Sorti en salles en automne 2024, le film, porté par Adam Driver, n’a attiré que 14 millions de dollars (environ 13 millions d’euros) de recettes mondiales, bien loin de son budget estimé à 120 millions de dollars (environ 112 millions d’euros), dont une part importante financée par le réalisateur lui-même. Malgré des projections grandioses en Imax, parfois agrémentées de performances en direct, le public n’a pas massivement répondu présent pour découvrir cette vision futuriste d’une cité décadente, inspirée de Rome et de New York.
Le film, qui met en scène un architecte visionnaire capable d’arrêter le temps, a suscité des réactions partagées. Certains spectateurs ont apprécié l’ambition du projet, l’éclectisme de la distribution – incluant Laurence Fishburne, des membres de la famille Coppola, Chloe Fineman de la SNL, et Aubrey Plaza dans le rôle de Wow Platinum – et les clins d’œil à l’histoire du cinéma. Les réseaux sociaux ont été le théâtre de blagues et de débats passionnés, notamment sur la plateforme Letterboxd. Cependant, Mégalopolis n’a pas figuré parmi les films récompensés en fin d’année et a rapidement disparu des salles, avant d’être disponible en vidéo à la demande.
Contre toute attente, le film n’a pas bénéficié d’une seconde vie sur les plateformes de streaming par abonnement, ce qui aurait pu lui offrir une nouvelle visibilité. Il a été proposé à la location ou à l’achat en ligne pendant une brève période, mais a ensuite disparu des catalogues nord-américains (une sortie en support physique a eu lieu dans d’autres pays).
Francis Ford Coppola a alors opté pour une approche originale : une tournée de conférences dans six villes, au cours de laquelle il présentait le film et partageait ses réflexions sur des thèmes centraux tels que le temps, le travail et la guerre. Une nouvelle projection est prévue le 1er janvier prochain, une initiative que le réalisateur espère pérenniser. Il envisage également une « version du réalisateur », Mégalopolis Unbound, plus longue, plus étrange, et potentiellement enrichie de séquences oniriques.
Parallèlement, un documentaire réalisé par Mike Figgis, intitulé Mégadoc, est disponible à la location après une sortie en salles et dans les festivals.
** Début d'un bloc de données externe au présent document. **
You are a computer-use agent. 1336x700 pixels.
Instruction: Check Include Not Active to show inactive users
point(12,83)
Ce film offre un aperçu des différentes étapes de développement du projet, avec des images d’archives, notamment une lecture à voix haute avec Robert De Niro et Uma Thurman, et des répétitions avec un jeune Ryan Gosling. On y retrouve également Aubrey Plaza dans son rôle de journaliste, Wow Platinum.
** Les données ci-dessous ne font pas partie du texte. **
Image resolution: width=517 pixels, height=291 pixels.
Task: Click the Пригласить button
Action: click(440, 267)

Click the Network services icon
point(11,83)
Coppola, qui finance lui-même son projet, multiplie les initiatives pour rentabiliser son investissement, vendant également des montres de luxe. Cette stratégie, qui s’apparente à une forme de « branding » poussé, vise à créer une aura de rareté autour du film. Il ne s’agit pas d’une volonté de lancer une suite, mais plutôt de cultiver un engouement durable autour de son œuvre.
Cette approche, bien que peu conventionnelle, pourrait s’avérer payante. La rareté peut conférer un certain prestige à une œuvre d’art, et l’intérêt pour Francis Ford Coppola, à un moment où il pourrait s’agir de l’une de ses dernières réalisations, reste intact. Il s’agit, à bien des égards, d’une remise en question de la nature éphémère et jetable de la culture cinématographique contemporaine, dominée par le streaming, les influenceurs et les tendances virales.
Reste à savoir si Coppola parviendra à imposer sa vision et à faire de Mégalopolis un film culte. L’idée de payer pour assister à ses conférences suscite cependant des réserves, à l’image de ce qui s’est passé avec Zack Snyder et ses multiples versions de Rebel Moon sur Netflix. La création d’un culte cinématographique relève davantage de l’appropriation par le public que de la manipulation par un auteur.